The company is issuing a Request For Proposal (RFP) to external auditors to conduct an independent audit of these metrics.
“We hope to conduct this audit starting in 2021 and have the auditors publish their assessments once completed,” said Vishwanath Sarang, Technical Programme Manager, Integrity.
Facebook said it has been working with auditors internally to assess how the metrics it reports can be audited most effectively.
“Transparency is only helpful if the information we share is useful and accurate. In the context of the Community Standards Enforcement Report, that means the metrics we report are based on sound methodology and accurately reflect what’s happening on our platform,” Sarang said in a blog post on Tuesday.

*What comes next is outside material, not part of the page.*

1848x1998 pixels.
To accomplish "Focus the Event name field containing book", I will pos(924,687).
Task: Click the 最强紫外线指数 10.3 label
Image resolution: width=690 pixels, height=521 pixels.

“We want people to be confident that the numbers we report around harmful content are accurate, so we will undergo an independent, third-party audit, starting in 2021, to validate the numbers we publish in our Community Standards Enforcement Report,” added Guy Rosen, VP Integrity at Facebook.
Over a year ago, Facebook worked with international experts in measurement, statistics, law, economics and governance to provide an independent, public assessment of whether the metrics it shares in the enforcement report provide accurate and useful measures of Facebook’s content moderation challenges.
“They broadly agreed that we are looking at the right metrics and provided some recommendations for improvement including launching appeals reporting,” Sarang said.